[DATASET EXTRACT]:
============

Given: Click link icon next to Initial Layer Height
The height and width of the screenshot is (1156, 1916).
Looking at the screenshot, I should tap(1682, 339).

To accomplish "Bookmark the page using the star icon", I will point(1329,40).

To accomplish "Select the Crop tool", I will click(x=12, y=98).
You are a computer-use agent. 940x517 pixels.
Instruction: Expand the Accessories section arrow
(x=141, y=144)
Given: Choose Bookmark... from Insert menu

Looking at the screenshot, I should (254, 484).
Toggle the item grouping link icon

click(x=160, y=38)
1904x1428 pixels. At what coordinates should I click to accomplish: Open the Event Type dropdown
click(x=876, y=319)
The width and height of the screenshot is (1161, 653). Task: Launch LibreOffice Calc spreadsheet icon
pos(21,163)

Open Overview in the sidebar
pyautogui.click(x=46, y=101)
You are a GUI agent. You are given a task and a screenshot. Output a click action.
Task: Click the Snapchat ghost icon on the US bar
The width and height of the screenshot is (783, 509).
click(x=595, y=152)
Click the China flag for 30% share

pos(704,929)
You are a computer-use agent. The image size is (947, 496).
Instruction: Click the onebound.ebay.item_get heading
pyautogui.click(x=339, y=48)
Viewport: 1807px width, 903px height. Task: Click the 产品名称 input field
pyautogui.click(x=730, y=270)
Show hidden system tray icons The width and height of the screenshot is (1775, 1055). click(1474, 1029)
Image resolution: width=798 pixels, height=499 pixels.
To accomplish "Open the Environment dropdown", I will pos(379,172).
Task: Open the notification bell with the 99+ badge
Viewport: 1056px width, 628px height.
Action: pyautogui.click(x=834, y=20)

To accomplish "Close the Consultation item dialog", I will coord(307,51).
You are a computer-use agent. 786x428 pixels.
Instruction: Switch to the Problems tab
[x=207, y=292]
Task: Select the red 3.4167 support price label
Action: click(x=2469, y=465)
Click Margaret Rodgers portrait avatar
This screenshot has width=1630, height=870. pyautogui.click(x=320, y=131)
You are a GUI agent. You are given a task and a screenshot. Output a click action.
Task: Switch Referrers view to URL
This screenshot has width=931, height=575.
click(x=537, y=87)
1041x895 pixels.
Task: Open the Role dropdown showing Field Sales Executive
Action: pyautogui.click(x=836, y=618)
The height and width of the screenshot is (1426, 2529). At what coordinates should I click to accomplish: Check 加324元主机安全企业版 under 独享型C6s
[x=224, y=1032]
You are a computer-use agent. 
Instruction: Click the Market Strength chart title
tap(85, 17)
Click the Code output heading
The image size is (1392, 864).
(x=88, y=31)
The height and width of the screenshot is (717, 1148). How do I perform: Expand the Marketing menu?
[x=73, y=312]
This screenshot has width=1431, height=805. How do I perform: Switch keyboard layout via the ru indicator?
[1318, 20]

============

[DIRECTIONS]:
The records shown earlier should all be returned verbatim.

[TASK RESPONSE]:
Given: Click link icon next to Initial Layer Height
The height and width of the screenshot is (1156, 1916).
Looking at the screenshot, I should tap(1682, 339).

To accomplish "Bookmark the page using the star icon", I will point(1329,40).

To accomplish "Select the Crop tool", I will click(x=12, y=98).
You are a computer-use agent. 940x517 pixels.
Instruction: Expand the Accessories section arrow
(x=141, y=144)
Given: Choose Bookmark... from Insert menu

Looking at the screenshot, I should (254, 484).
Toggle the item grouping link icon

click(x=160, y=38)
1904x1428 pixels. At what coordinates should I click to accomplish: Open the Event Type dropdown
click(x=876, y=319)
The width and height of the screenshot is (1161, 653). Task: Launch LibreOffice Calc spreadsheet icon
pos(21,163)

Open Overview in the sidebar
pyautogui.click(x=46, y=101)
You are a GUI agent. You are given a task and a screenshot. Output a click action.
Task: Click the Snapchat ghost icon on the US bar
The width and height of the screenshot is (783, 509).
click(x=595, y=152)
Click the China flag for 30% share

pos(704,929)
You are a computer-use agent. The image size is (947, 496).
Instruction: Click the onebound.ebay.item_get heading
pyautogui.click(x=339, y=48)
Viewport: 1807px width, 903px height. Task: Click the 产品名称 input field
pyautogui.click(x=730, y=270)
Show hidden system tray icons The width and height of the screenshot is (1775, 1055). click(1474, 1029)
Image resolution: width=798 pixels, height=499 pixels.
To accomplish "Open the Environment dropdown", I will pos(379,172).
Task: Open the notification bell with the 99+ badge
Viewport: 1056px width, 628px height.
Action: pyautogui.click(x=834, y=20)

To accomplish "Close the Consultation item dialog", I will coord(307,51).
You are a computer-use agent. 786x428 pixels.
Instruction: Switch to the Problems tab
[x=207, y=292]
Task: Select the red 3.4167 support price label
Action: click(x=2469, y=465)
Click Margaret Rodgers portrait avatar
This screenshot has width=1630, height=870. pyautogui.click(x=320, y=131)
You are a GUI agent. You are given a task and a screenshot. Output a click action.
Task: Switch Referrers view to URL
This screenshot has width=931, height=575.
click(x=537, y=87)
1041x895 pixels.
Task: Open the Role dropdown showing Field Sales Executive
Action: pyautogui.click(x=836, y=618)
The height and width of the screenshot is (1426, 2529). At what coordinates should I click to accomplish: Check 加324元主机安全企业版 under 独享型C6s
[x=224, y=1032]
You are a computer-use agent. 
Instruction: Click the Market Strength chart title
tap(85, 17)
Click the Code output heading
The image size is (1392, 864).
(x=88, y=31)
The height and width of the screenshot is (717, 1148). How do I perform: Expand the Marketing menu?
[x=73, y=312]
This screenshot has width=1431, height=805. How do I perform: Switch keyboard layout via the ru indicator?
[1318, 20]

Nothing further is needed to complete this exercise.